On remarque également l’émergence de débats ou de controverses mais qui ne sont que peu poursuivis dans la discussion. Par exemple au cours du débriefing suivant la Simulation 1, Alice énonce que le moment d’hésitation qu’elle a eu dans la simulation et sur lequel l’interroge Roland au cours du débriefing est dû au fait qu’elle essayait de faire comprendre par ses gestes à son collègue quelque chose qu’elle ne souhaitait pas dire devant le patient de peur de l’angoisser. Roland lui rappelle qu’il vaut mieux s’adresser directement à son collègue pour éviter les malentendus mais Alice continue de penser même au cours de l’auto-confrontation qu’elle a agi de manière correcte.

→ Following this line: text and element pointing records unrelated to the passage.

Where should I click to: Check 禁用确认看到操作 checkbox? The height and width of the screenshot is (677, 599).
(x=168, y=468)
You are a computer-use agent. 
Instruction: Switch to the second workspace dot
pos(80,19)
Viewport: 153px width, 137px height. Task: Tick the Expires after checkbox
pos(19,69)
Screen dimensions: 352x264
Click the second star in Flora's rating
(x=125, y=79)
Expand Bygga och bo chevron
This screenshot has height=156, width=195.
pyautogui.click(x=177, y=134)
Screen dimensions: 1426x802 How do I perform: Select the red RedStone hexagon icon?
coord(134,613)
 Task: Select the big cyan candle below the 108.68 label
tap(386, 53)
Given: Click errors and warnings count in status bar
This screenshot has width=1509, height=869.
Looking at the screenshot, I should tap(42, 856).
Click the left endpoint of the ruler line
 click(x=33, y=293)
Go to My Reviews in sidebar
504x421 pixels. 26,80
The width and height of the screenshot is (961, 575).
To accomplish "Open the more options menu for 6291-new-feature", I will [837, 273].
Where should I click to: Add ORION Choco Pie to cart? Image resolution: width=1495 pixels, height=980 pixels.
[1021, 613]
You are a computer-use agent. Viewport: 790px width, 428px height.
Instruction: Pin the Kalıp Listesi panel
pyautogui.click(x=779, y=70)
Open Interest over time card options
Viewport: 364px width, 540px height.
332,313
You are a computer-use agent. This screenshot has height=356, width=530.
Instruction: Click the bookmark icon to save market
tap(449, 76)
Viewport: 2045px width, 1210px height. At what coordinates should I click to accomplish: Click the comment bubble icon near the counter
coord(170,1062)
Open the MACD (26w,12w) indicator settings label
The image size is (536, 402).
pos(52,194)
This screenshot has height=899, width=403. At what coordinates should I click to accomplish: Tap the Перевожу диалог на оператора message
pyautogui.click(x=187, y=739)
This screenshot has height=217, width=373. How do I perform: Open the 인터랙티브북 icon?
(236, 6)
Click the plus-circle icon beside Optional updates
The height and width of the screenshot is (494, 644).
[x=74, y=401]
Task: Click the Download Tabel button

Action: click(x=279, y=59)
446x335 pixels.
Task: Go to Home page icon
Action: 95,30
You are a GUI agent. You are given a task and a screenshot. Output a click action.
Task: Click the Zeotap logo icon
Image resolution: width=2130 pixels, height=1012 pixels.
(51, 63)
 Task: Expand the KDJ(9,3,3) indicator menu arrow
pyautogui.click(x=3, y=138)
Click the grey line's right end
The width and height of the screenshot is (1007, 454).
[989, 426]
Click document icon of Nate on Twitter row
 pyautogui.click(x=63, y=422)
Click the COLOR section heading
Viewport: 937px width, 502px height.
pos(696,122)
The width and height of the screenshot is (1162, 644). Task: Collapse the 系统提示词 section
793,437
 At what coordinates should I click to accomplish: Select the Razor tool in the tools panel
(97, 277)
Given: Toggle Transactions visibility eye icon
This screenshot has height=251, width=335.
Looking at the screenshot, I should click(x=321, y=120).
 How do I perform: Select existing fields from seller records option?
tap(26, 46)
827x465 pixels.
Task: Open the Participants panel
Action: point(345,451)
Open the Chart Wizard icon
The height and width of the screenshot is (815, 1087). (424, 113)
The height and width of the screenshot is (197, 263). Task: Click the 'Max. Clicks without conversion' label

François fait également part d’un sentiment similaire lors du débriefing de la Simulation 3 où Charles demande que quelqu’un baisse la table d’opération alors que le patient régurgite. Roland attire leur attention sur le fait qu’un appel à l’aide doit être dirigé vers une personne en particulier. François est d’accord avec ce principe mais ne semble pas avoir trouvé cette situation problématique lors de la simulation du fait qu’ils étaient trois dans la salle d’opération et que l’appel était forcément dirigé vers une des deux personnes présentes. Il s’est dirigé naturellement vers la table lorsqu’il a vu qu’Alice était bloquée de l’autre côté sans que cela ait créé de complications particulières.

Ces deux interventions soulèvent des problématiques qu’il aurait été intéressant de traiter au cours de débriefing, en ce qui concerne les valeurs devant primer dans l’action (confort du patient ou sécurité de l’opération ? Appel dirigé ou rapidité de l’intervention ? ) ou encore sur la valeur des actions en simulation ou en situation réelle. Qu’est-ce qui fait qu’une action simulée est considérée comme valide ou pas ? François s’est senti concerné par la situation et par l’appel de Charles malgré le fait qu’il ne soit pas directement désigné alors que la manœuvre d’aspiration du liquide gastrique faite sommairement par Charles mais annoncée à haute voix selon les critères établis au début de l’après-midi de formation a vraisemblablement été considérée comme correcte.

Les interactions entre formés et formateurs

L’analyse des auto-confrontations a mis en évidence un aspect intéressant que nous avons déjà évoqué plus haut. Le formateur Roland cherche majoritairement à laisser s’exprimer les formés et synthétise leurs apports en ajoutant ensuite ce qu’il a à dire. Lorsque les formés relèvent des éléments qui lui semblent pertinents, il les laisse continuer sans intervenir, ne ressentant pas le besoin d’ajouter quoi que ce soit. Ce choix pédagogique semble parfois interprété différemment par les formés. Bien qu'ils semblent avoir compris que Roland effectuait souvent la conclusion d’un « chapitre » du débriefing en synthétisant les différents apports. Charles dit se sentir gêné par le fait que la discussion ne soit pas

« relancée » par Roland ou ses collègues Alice et François.

Au cours de son auto-confrontation, il dit avoir l’impression de prendre régulièrement la parole au détriment de ses collègues et que cela est partiellement dû au fait qu’il ressente des moments de latence au cours du débriefing. Cela lui procure un sentiment d’inconfort car il se compte qu’il monopolise la parole mais a le sentiment que, sans ses interventions, la discussion aurait de la peine à se relancer. On voit apparaître une différence entre les perceptions de Roland et celles de Charles. Là ou Roland perçoit les interventions de Charles comme pertinentes et sur lesquelles il ne ressent pas besoin d’intervenir, Charles se sent obligé par le fait que Roland ne réagisse pas et que ses collègues se situent plus «en retrait» de la discussion, de continuer à intervenir sans doute de crainte de voir la discussion s’essouffler.